O SNS será uma "macromáquina burocrática" que, "aumentando consideravelmente os custos de saúde e conduzindo invariavelmente à total desumanização dos actos médicos", irá provocar a "desumanização absolutamente desqualificada para uma medicina que ao ser praticada por profissionais funcionalizados vai necessariamente ser de qualidade inferior"... [Ao ponto que ia o antiestatismo mais barato.]
O PSD riu-se da confiança de António Arnault de que "as caixas [sectoriais de Previdência] irão desaparecer e delas não ficará pedra sobre pedra". "Nós sociais-democratas... (Vozes do PS: - Sociais-democratas?)... temos a certeza de que com este SNS tudo ficará na mesma. Somos até tentados a afirmar que a desqualificada massificação, tipo caixa de previdência, para que aponta trará maiores prejuízos que benefícios para os Portugueses tão carecidos de cuidados de saúde. Isto vai ser tão assim que este SNS melhor seria apelidado pela designação de "Serviço Nacional das Caixas de Previdência".
Assim não entendeu o PS, que com o apoio do Partido Comunista, viu aprovado um SNS que, em vez de resolver os reais problemas sanitários do povo, antes os vai agravar. Conscientes desta realidade votámos contra. Votámos contra um Serviço Nacional de Saúde burocratizado, funcionalizante e desumanizado". (Vozes do PSD: - Muito bem!) "Serviço Nacional de Saúde que cerceia a livre escolha do médico pelo doente.

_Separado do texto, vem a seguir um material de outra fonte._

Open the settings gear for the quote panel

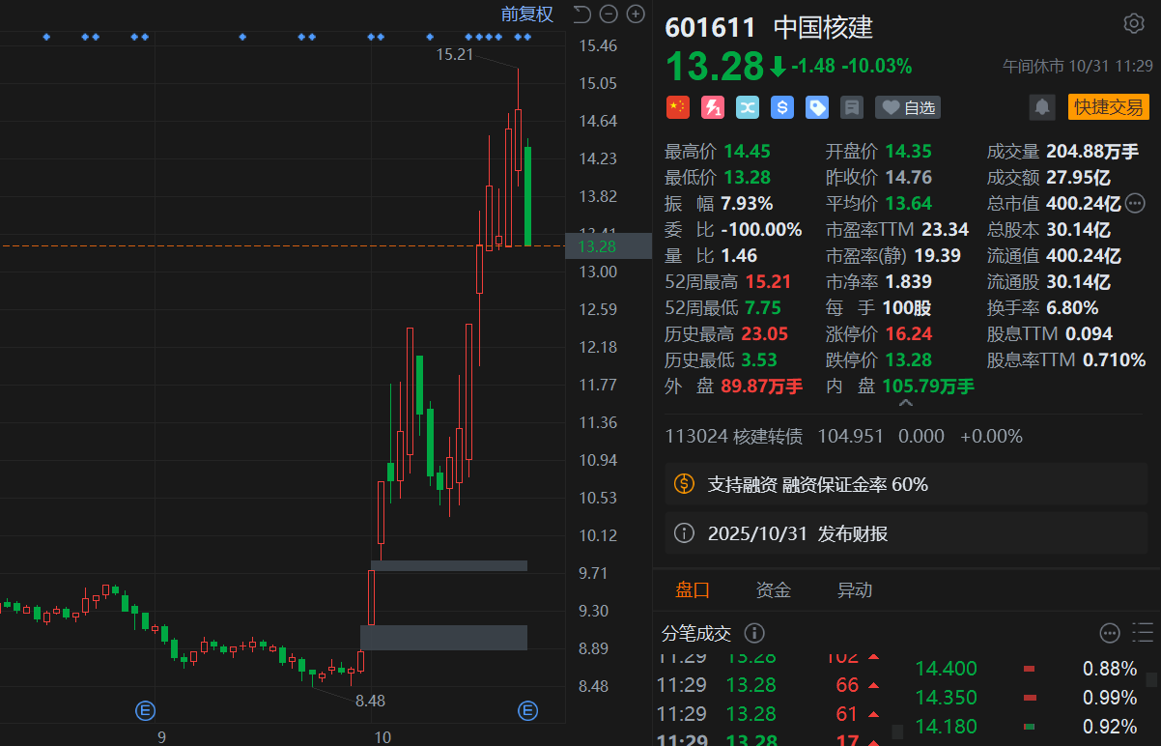pos(1133,24)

Votámos contra um Serviço Nacional de Saúde que, querendo, afirmar-se de inspiração no sistema inglês, apenas consegue continuar o tipo de medicina praticado nas "caixas" do antigo regime, pelo que o consideramos demasiado conservador.É visível que muito mudou na posição do PSD tal o ridículo das suas antigas posições! Mas na altura o mesmo disse o CDS. O deputado Álvaro Ribeiro criticou a união à esquerda por ter estragado o projecto inicial, que assim foi "talhado a foice e a martelo" e que, "de monstro que era, passou a monstro mutilado" [Tão pouco polida que era a direita de então...]. O CDS estava contra...
O primado do Estado sobre o indivíduo, que não respeitam a essencial liberdade como norma de existência do homem e que, por isso, temem essa específica relação inter-subjectiva que é o acto médico livre, tudo fazendo para a subverter como tudo fizeram para subverter a história, tradições e mitos, porque, perdida assim a identidade, seríamos presa fácil das ambições internacionalistas que representam (...). Não faremos por ora mais que lamentar esta doença infantil da nossa democracia.
Tanta palavra para justificar uma enormidade.
Não. Nunca estiveram a favor do SNS.